### What you are asked to do
Arrange all the entries below as a numbered list, skipping any blank lines.

<<<<

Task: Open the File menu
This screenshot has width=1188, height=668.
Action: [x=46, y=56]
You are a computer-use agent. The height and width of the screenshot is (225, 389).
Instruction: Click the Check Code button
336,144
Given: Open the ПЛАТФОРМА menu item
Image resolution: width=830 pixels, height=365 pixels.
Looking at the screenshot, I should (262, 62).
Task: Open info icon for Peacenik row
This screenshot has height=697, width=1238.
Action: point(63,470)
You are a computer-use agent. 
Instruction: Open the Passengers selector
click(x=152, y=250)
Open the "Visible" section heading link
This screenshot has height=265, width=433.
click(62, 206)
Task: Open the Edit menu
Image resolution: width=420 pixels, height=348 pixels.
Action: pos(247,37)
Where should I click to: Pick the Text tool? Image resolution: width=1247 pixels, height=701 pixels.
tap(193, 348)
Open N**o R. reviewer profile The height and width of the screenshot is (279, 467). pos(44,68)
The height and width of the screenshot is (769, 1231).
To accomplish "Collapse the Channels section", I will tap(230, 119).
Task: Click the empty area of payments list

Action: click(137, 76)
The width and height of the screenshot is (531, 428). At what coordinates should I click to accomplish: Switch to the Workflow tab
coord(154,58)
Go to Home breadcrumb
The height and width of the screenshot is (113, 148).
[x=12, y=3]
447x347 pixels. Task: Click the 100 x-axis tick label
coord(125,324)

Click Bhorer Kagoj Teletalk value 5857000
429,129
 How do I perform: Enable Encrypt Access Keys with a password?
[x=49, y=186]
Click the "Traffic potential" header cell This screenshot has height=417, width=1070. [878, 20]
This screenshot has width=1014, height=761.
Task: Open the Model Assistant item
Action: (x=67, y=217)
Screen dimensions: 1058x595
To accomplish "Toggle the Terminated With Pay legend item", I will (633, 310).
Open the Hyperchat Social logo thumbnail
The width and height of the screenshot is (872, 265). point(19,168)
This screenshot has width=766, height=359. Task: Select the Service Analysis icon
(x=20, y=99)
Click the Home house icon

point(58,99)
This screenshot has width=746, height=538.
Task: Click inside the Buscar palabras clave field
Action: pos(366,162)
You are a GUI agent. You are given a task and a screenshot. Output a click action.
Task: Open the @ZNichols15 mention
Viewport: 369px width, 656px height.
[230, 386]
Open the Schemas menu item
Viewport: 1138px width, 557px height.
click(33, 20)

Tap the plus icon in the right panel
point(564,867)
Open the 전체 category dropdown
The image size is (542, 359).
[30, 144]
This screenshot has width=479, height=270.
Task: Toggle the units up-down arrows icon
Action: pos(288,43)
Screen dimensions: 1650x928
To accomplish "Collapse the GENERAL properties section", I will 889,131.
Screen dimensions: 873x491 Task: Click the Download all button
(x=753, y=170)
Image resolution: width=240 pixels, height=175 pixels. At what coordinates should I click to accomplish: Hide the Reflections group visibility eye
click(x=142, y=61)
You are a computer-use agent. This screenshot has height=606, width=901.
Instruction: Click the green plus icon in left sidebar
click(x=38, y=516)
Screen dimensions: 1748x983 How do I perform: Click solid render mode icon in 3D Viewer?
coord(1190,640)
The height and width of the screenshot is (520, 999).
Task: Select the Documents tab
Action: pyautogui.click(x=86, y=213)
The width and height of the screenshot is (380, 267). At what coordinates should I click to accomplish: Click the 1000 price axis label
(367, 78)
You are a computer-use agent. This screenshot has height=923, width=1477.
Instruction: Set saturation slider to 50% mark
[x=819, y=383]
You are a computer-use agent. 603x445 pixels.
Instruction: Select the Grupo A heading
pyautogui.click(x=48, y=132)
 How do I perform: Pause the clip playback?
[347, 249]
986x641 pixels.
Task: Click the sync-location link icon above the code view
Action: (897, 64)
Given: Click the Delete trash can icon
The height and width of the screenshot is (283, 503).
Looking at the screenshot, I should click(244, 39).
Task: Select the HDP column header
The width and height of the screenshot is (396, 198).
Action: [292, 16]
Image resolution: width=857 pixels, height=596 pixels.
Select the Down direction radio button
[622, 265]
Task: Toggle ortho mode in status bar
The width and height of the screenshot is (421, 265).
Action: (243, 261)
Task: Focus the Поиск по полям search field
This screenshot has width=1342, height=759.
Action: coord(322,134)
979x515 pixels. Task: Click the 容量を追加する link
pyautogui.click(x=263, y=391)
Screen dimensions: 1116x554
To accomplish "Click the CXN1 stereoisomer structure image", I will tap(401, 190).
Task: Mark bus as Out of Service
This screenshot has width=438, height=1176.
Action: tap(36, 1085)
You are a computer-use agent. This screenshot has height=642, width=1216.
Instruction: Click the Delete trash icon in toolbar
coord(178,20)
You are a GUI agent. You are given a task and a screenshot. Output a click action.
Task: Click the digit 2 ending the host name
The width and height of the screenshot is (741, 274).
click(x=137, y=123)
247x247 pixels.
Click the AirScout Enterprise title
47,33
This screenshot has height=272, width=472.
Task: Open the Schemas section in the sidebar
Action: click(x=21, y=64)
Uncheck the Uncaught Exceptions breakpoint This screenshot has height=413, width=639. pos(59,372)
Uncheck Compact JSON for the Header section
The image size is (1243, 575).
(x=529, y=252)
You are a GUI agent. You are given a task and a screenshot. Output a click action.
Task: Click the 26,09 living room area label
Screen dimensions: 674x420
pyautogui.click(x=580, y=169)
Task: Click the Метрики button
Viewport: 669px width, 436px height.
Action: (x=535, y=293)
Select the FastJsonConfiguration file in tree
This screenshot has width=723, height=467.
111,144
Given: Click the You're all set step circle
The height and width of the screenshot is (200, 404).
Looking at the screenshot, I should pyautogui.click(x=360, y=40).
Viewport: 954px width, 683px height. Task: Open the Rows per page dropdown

>>>>

### Solution for this problem
1. Task: Open the File menu
2. This screenshot has width=1188, height=668.
3. Action: [x=46, y=56]
4. You are a computer-use agent. The height and width of the screenshot is (225, 389).
5. Instruction: Click the Check Code button
6. 336,144
7. Given: Open the ПЛАТФОРМА menu item
8. Image resolution: width=830 pixels, height=365 pixels.
9. Looking at the screenshot, I should (262, 62).
10. Task: Open info icon for Peacenik row
11. This screenshot has height=697, width=1238.
12. Action: point(63,470)
13. You are a computer-use agent. 
14. Instruction: Open the Passengers selector
15. click(x=152, y=250)
16. Open the "Visible" section heading link
17. This screenshot has height=265, width=433.
18. click(62, 206)
19. Task: Open the Edit menu
20. Image resolution: width=420 pixels, height=348 pixels.
21. Action: pos(247,37)
22. Where should I click to: Pick the Text tool? Image resolution: width=1247 pixels, height=701 pixels.
23. tap(193, 348)
24. Open N**o R. reviewer profile The height and width of the screenshot is (279, 467). pos(44,68)
25. The height and width of the screenshot is (769, 1231).
26. To accomplish "Collapse the Channels section", I will tap(230, 119).
27. Task: Click the empty area of payments list
28. Action: click(137, 76)
29. The width and height of the screenshot is (531, 428). At what coordinates should I click to accomplish: Switch to the Workflow tab
30. coord(154,58)
31. Go to Home breadcrumb
32. The height and width of the screenshot is (113, 148).
33. [x=12, y=3]
34. 447x347 pixels. Task: Click the 100 x-axis tick label
35. coord(125,324)
36. Click Bhorer Kagoj Teletalk value 5857000
37. 429,129
38.  How do I perform: Enable Encrypt Access Keys with a password?
39. [x=49, y=186]
40. Click the "Traffic potential" header cell This screenshot has height=417, width=1070. [878, 20]
41. This screenshot has width=1014, height=761.
42. Task: Open the Model Assistant item
43. Action: (x=67, y=217)
44. Screen dimensions: 1058x595
45. To accomplish "Toggle the Terminated With Pay legend item", I will (633, 310).
46. Open the Hyperchat Social logo thumbnail
47. The width and height of the screenshot is (872, 265). point(19,168)
48. This screenshot has width=766, height=359. Task: Select the Service Analysis icon
49. (x=20, y=99)
50. Click the Home house icon
51. point(58,99)
52. This screenshot has width=746, height=538.
53. Task: Click inside the Buscar palabras clave field
54. Action: pos(366,162)
55. You are a GUI agent. You are given a task and a screenshot. Output a click action.
56. Task: Open the @ZNichols15 mention
57. Viewport: 369px width, 656px height.
58. [230, 386]
59. Open the Schemas menu item
60. Viewport: 1138px width, 557px height.
61. click(33, 20)
62. Tap the plus icon in the right panel
63. point(564,867)
64. Open the 전체 category dropdown
65. The image size is (542, 359).
66. [30, 144]
67. This screenshot has width=479, height=270.
68. Task: Toggle the units up-down arrows icon
69. Action: pos(288,43)
70. Screen dimensions: 1650x928
71. To accomplish "Collapse the GENERAL properties section", I will 889,131.
72. Screen dimensions: 873x491 Task: Click the Download all button
73. (x=753, y=170)
74. Image resolution: width=240 pixels, height=175 pixels. At what coordinates should I click to accomplish: Hide the Reflections group visibility eye
75. click(x=142, y=61)
76. You are a computer-use agent. This screenshot has height=606, width=901.
77. Instruction: Click the green plus icon in left sidebar
78. click(x=38, y=516)
79. Screen dimensions: 1748x983 How do I perform: Click solid render mode icon in 3D Viewer?
80. coord(1190,640)
81. The height and width of the screenshot is (520, 999).
82. Task: Select the Documents tab
83. Action: pyautogui.click(x=86, y=213)
84. The width and height of the screenshot is (380, 267). At what coordinates should I click to accomplish: Click the 1000 price axis label
85. (367, 78)
86. You are a computer-use agent. This screenshot has height=923, width=1477.
87. Instruction: Set saturation slider to 50% mark
88. [x=819, y=383]
89. You are a computer-use agent. 603x445 pixels.
90. Instruction: Select the Grupo A heading
91. pyautogui.click(x=48, y=132)
92.  How do I perform: Pause the clip playback?
93. [347, 249]
94. 986x641 pixels.
95. Task: Click the sync-location link icon above the code view
96. Action: (897, 64)
97. Given: Click the Delete trash can icon
98. The height and width of the screenshot is (283, 503).
99. Looking at the screenshot, I should click(244, 39).
100. Task: Select the HDP column header
101. The width and height of the screenshot is (396, 198).
102. Action: [292, 16]
103. Image resolution: width=857 pixels, height=596 pixels.
104. Select the Down direction radio button
105. [622, 265]
106. Task: Toggle ortho mode in status bar
107. The width and height of the screenshot is (421, 265).
108. Action: (243, 261)
109. Task: Focus the Поиск по полям search field
110. This screenshot has width=1342, height=759.
111. Action: coord(322,134)
112. 979x515 pixels. Task: Click the 容量を追加する link
113. pyautogui.click(x=263, y=391)
114. Screen dimensions: 1116x554
115. To accomplish "Click the CXN1 stereoisomer structure image", I will tap(401, 190).
116. Task: Mark bus as Out of Service
117. This screenshot has width=438, height=1176.
118. Action: tap(36, 1085)
119. You are a computer-use agent. This screenshot has height=642, width=1216.
120. Instruction: Click the Delete trash icon in toolbar
121. coord(178,20)
122. You are a GUI agent. You are given a task and a screenshot. Output a click action.
123. Task: Click the digit 2 ending the host name
124. The width and height of the screenshot is (741, 274).
125. click(x=137, y=123)
126. 247x247 pixels.
127. Click the AirScout Enterprise title
128. 47,33
129. This screenshot has height=272, width=472.
130. Task: Open the Schemas section in the sidebar
131. Action: click(x=21, y=64)
132. Uncheck the Uncaught Exceptions breakpoint This screenshot has height=413, width=639. pos(59,372)
133. Uncheck Compact JSON for the Header section
134. The image size is (1243, 575).
135. (x=529, y=252)
136. You are a GUI agent. You are given a task and a screenshot. Output a click action.
137. Task: Click the 26,09 living room area label
138. Screen dimensions: 674x420
139. pyautogui.click(x=580, y=169)
140. Task: Click the Метрики button
141. Viewport: 669px width, 436px height.
142. Action: (x=535, y=293)
143. Select the FastJsonConfiguration file in tree
144. This screenshot has width=723, height=467.
145. 111,144
146. Given: Click the You're all set step circle
147. The height and width of the screenshot is (200, 404).
148. Looking at the screenshot, I should pyautogui.click(x=360, y=40).
149. Viewport: 954px width, 683px height. Task: Open the Rows per page dropdown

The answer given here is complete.